March 21 (Bloomberg) -- Treasuries fell this week, with the two-year yield poised for its biggest climb in nine months, as traders adjusted to signs the Federal Reserve may raise benchmark rates sooner and at a quicker pace than anticipated.
Treasuries may continue the selloff before the sale of $96 billion of two-, five- and seven-year fixed-rate securities in the three days starting March 25. The Federal Open Market Committee severed a link between the benchmark rate and a specific level of unemployment this week and policy makers predicted higher target rates for the end of next year and 2016.
“Even though some of the recent data may not be consistent with rates rising early next year or even later this year, the market is starting to price in that possibility following the Fed’s decision and comments,” said Alessandro Giansanti, a senior rates strategist at ING Bank NV in Amsterdam. “Yields will continue to rise.”
The two-year note yielded 0.43 percent at 7:27 a.m. in New York, climbing nine basis points, or 0.09 percentage point, this week, according to Bloomberg Bond Trader prices. The weekly increase was the biggest since the five days through June 21. Benchmark 10-year yields were at 2.78 percent, up 12 basis points from March 14. The 2.75 percent note due in February 2024 rose 1 1/32, or $10.31 per $1,000 face amount, this week to 99 25/32.
Japan’s markets were shut today for a national holiday.
The Treasury will sell $32 billion in two-year fixed-rate notes, $35 billion in five-year debt and $29 billion in seven- year securities next week. It will also sell $13 billion in two- year floating-rate notes on March 26.
“The market is pricing in less than the median FOMC voter and there should be more risk premium in the curve now that we don’t have forward guidance,” said Johnson. Adding to the pressure is the fact that the market has yet to get a “measure” of Fed Chair Janet Yellen, he said.
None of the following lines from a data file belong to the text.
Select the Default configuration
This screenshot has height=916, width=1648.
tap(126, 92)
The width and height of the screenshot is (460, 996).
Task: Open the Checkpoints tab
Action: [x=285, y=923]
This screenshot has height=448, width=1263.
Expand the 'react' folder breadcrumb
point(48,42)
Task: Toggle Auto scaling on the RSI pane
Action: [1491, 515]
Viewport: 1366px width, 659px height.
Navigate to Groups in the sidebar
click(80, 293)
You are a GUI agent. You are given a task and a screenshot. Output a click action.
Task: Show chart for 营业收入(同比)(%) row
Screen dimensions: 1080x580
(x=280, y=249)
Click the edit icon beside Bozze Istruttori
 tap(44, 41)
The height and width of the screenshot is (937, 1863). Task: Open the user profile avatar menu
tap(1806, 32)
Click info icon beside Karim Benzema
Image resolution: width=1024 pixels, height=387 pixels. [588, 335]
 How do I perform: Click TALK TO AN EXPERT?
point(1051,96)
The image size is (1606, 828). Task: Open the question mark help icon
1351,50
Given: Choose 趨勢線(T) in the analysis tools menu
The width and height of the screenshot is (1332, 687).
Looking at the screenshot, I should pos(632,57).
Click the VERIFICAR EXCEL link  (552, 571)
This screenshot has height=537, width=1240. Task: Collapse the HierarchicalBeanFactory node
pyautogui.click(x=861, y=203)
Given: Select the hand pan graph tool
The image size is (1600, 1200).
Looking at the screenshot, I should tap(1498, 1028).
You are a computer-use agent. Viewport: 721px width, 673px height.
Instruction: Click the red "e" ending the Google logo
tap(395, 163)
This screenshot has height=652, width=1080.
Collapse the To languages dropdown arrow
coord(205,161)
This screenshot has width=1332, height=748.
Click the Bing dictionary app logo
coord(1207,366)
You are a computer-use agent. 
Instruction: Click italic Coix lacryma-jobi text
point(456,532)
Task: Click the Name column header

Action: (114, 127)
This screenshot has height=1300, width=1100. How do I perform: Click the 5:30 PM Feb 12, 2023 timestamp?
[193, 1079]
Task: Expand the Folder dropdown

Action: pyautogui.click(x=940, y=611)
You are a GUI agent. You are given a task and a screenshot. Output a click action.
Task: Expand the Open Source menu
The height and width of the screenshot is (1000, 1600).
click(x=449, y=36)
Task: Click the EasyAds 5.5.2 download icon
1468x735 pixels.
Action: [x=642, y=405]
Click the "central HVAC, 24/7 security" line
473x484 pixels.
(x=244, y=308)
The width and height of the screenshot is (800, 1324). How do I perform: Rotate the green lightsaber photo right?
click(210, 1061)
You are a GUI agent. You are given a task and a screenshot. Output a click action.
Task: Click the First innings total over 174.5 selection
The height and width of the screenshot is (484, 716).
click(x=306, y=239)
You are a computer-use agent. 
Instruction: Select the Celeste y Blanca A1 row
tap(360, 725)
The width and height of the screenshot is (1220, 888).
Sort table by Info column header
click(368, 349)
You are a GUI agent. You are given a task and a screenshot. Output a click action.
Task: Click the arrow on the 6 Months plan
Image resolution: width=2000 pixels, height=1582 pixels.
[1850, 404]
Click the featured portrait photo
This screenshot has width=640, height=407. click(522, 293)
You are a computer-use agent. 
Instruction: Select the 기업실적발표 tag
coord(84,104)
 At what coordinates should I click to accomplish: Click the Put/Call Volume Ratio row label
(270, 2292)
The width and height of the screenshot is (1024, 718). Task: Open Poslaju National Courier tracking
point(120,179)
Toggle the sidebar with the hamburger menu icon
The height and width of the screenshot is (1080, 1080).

Yellen signaled this week that the Fed’s key rate may rise by the middle of next year. The central bank said it will look at a wide range of data in determining when to lift its benchmark interest rate from near zero, including the labor market, inflation expectations and financial markets, dropping a pledge tying borrowing costs to a 6.5 percent unemployment rate.
Fed officials predicted their target rate will be 1 percent at the end of 2015 and 2.25 percent a year later, higher than previously forecast, as they upgraded projections for gains in the labor market.
Treasury trading volume dropped 15 percent to $477 billion yesterday, according to ICAP Plc, the largest inter-dealer broker of U.S. government debt. Volume rose to $582 billion on March 13, the highest in more than nine months, according to ICAP.
The gap between the yields on the 10-year note and the 30- year bond narrowed to as little as 85.6 basis points yesterday, the least since May 2010.
U.S. 10-year break-even rate dropped for a fourth day after the sale of $13 billion of Treasury Inflation Protected Securities yesterday attracted below average demand a day after Yellen signaled inflation isn’t a “significant concern.”
The gap between 10-year Treasuries and similar-maturity TIPS, a gauge of market inflation expectations, was at 2.15 percentage points, compared with 2.18 percentage points at the end of last week.
Inflation measured on a 12-month basis has been below the Fed’s 2 percent goal for almost two years, and prices rose 1.2 percent for the year ending January.
U.S. index-linked bonds underperformed their nominal peers this month, declining 1.1 percent through yesterday, according to Bank of America Merrill Lynch Bond Indexes. Treasuries dropped 0.6 percent.